Twelve journalists from six countries have been named Knight Science Journalism fellows and will spend the 2006-2007 school year studying at the Massachusetts Institute of Technology.
The fellows will take classes, attend seminars, visit labs and conduct interviews during the nine-month program, MIT said. They are part of the Program in Science, Technology, and Society. The principal sponsor is the John S. and James L. Knight Foundation.
The fellows announced Wednesday are:
-- Clark Boyd, technology correspondent for The World, a radio show co-produced in Boston by WGBH and the BBC.
-- Herton Escobar, science and environment reporter for O Estado de S. Paolo newspaper in Brazil.
-- Richard Friebe, writer and editor for the Frankfurter Allgemeine Sonntagszeitung in Germany.
-- Lila Guterman, a senior reporter for The Chronicle of Higher Education.

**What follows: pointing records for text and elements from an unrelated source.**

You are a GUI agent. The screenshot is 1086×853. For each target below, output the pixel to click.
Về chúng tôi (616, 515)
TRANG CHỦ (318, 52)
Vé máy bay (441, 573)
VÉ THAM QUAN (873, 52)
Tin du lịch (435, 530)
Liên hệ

-- Elizabeth Howton, science and health editor of the San Jose (Calif.) Mercury News.
-- Jeanne Lenzer, freelance medical writer.
-- Wycliffe Muga, who writes about environmental conservation for the Daily Nation newspaper in Kenya.
-- Stephanie Nano, a supervising editor and reporter for The Associated Press who has written on a wide range of medical issues.
-- Sora Song, science reporter for Time magazine.
-- Tetsuro Yamada, science writer for The Yomiuri Shimbun in Japan.
-- Yanning Luo, senior editor and reporter for Sanlian Life Weekly in China.
-- Zheng Yu, desk editor for science and technology at Xinhua News Agency of China.
Howton and Nano will be the first two fellows in the new medical science concentration within the Knight Fellowships.